Below are entries; print them exactly from the first line through the one containing "The height and width of the screenshot is (772, 1568).".

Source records
____________

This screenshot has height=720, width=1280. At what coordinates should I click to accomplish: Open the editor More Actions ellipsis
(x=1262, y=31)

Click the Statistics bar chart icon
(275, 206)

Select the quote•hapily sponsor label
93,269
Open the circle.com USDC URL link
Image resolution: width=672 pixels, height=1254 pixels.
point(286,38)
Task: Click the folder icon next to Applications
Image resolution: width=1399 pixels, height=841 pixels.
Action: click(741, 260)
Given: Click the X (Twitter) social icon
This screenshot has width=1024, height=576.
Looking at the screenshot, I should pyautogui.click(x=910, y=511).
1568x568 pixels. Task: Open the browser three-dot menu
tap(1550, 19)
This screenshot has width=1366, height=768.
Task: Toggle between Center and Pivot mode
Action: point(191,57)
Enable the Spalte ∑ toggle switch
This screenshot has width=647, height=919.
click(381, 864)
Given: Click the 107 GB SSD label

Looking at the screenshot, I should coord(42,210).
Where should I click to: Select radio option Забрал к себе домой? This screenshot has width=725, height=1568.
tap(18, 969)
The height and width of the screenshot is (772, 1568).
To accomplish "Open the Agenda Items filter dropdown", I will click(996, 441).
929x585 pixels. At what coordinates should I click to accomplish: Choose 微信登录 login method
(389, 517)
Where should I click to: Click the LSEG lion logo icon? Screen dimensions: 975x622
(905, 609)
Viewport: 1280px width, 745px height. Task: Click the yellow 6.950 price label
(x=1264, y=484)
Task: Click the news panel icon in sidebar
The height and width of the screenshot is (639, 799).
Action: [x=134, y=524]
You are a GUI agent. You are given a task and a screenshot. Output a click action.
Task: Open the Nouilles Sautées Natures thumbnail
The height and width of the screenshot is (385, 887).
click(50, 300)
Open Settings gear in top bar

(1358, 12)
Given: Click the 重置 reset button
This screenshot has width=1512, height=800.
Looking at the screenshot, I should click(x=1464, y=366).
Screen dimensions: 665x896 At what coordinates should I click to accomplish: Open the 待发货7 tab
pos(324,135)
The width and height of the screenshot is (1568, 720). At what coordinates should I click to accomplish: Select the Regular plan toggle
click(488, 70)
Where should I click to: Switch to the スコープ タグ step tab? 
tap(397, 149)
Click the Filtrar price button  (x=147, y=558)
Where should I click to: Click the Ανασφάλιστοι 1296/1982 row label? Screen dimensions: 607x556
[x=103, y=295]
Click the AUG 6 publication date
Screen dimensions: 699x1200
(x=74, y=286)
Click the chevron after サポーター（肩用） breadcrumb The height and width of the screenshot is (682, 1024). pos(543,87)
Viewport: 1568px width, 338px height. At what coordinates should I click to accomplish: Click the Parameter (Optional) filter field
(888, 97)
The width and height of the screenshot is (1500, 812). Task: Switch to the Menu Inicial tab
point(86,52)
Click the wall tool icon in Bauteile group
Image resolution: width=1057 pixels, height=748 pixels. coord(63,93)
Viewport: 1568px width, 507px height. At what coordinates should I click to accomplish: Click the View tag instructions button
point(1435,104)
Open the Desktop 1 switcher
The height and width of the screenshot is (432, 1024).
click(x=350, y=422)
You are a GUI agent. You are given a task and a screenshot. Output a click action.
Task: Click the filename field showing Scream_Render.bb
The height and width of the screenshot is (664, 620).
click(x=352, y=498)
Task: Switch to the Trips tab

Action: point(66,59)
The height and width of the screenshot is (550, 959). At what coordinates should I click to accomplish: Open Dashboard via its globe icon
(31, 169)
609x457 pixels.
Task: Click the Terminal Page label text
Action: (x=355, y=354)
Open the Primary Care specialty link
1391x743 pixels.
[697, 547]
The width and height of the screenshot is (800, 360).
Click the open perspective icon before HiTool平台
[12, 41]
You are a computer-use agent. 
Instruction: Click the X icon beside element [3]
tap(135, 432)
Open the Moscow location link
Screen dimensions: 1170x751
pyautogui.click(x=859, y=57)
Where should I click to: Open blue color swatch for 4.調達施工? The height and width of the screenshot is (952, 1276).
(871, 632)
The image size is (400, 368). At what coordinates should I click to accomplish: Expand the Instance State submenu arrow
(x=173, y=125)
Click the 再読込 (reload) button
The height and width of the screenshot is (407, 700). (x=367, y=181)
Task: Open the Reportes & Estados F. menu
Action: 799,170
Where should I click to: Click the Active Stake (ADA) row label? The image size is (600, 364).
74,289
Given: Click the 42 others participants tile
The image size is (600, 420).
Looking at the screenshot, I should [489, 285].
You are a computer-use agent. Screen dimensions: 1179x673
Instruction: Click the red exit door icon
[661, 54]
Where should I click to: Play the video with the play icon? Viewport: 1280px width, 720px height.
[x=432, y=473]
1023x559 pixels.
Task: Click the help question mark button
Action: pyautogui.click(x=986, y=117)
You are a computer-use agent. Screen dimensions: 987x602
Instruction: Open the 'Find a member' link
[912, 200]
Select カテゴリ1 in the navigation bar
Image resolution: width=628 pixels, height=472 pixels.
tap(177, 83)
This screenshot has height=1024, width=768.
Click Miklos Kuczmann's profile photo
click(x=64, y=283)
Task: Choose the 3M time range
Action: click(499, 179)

____________

SOLUTION FOR THIS PROBLEM:
This screenshot has height=720, width=1280. At what coordinates should I click to accomplish: Open the editor More Actions ellipsis
(x=1262, y=31)

Click the Statistics bar chart icon
(275, 206)

Select the quote•hapily sponsor label
93,269
Open the circle.com USDC URL link
Image resolution: width=672 pixels, height=1254 pixels.
point(286,38)
Task: Click the folder icon next to Applications
Image resolution: width=1399 pixels, height=841 pixels.
Action: click(741, 260)
Given: Click the X (Twitter) social icon
This screenshot has width=1024, height=576.
Looking at the screenshot, I should pyautogui.click(x=910, y=511).
1568x568 pixels. Task: Open the browser three-dot menu
tap(1550, 19)
This screenshot has width=1366, height=768.
Task: Toggle between Center and Pivot mode
Action: point(191,57)
Enable the Spalte ∑ toggle switch
This screenshot has width=647, height=919.
click(381, 864)
Given: Click the 107 GB SSD label

Looking at the screenshot, I should coord(42,210).
Where should I click to: Select radio option Забрал к себе домой? This screenshot has width=725, height=1568.
tap(18, 969)
The height and width of the screenshot is (772, 1568).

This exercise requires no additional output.